PredictEdge: Predictive Maintenance on a Raspberry Pi

  • Edge AI
  • Python
  • TensorFlow Lite
  • Raspberry Pi

For Tata Technologies InnoVent 2026 I built PredictEdge: a prototype that predicts when industrial machinery is going to fail — running entirely on a Raspberry Pi, no cloud required.

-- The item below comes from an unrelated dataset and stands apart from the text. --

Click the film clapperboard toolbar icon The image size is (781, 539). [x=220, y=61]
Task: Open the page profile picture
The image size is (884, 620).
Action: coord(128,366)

The problem: Remaining Useful Life

Predictive maintenance comes down to one number: Remaining Useful Life (RUL) — how many cycles a machine has left before it degrades past a threshold. Get it right and you service equipment just in time instead of too early (wasteful) or too late (catastrophic).

Data: NASA CMAPSS

I trained on the CMAPSS turbofan-degradation dataset — multivariate sensor time series with run-to-failure trajectories. The model learns to map a window of sensor readings to an RUL estimate.

Getting it onto the edge

A model that needs a GPU is useless on a factory floor. So the pipeline was:

  1. Train a compact regression model.
  2. Quantize to INT8 with TensorFlow Lite.
  3. Deploy the .tflite model to a Raspberry Pi and run inference locally.
converter = tf.lite.TFLiteConverter.from_keras_model(model)
converter.optimizations = [tf.lite.Optimize.DEFAULT]
converter.target_spec.supported_types = [tf.int8]
tflite_model = converter.convert()

INT8 quantization cut the model size dramatically with only a small accuracy hit — exactly the trade you want at the edge.

Why edge, not cloud

  • Latency: decisions happen where the machine is.
  • Resilience: works even when connectivity drops.
  • Privacy & cost: raw sensor streams never have to leave the site.

PredictEdge is still a prototype, but it proved the core idea: a credible RUL model can fit on a $35 computer.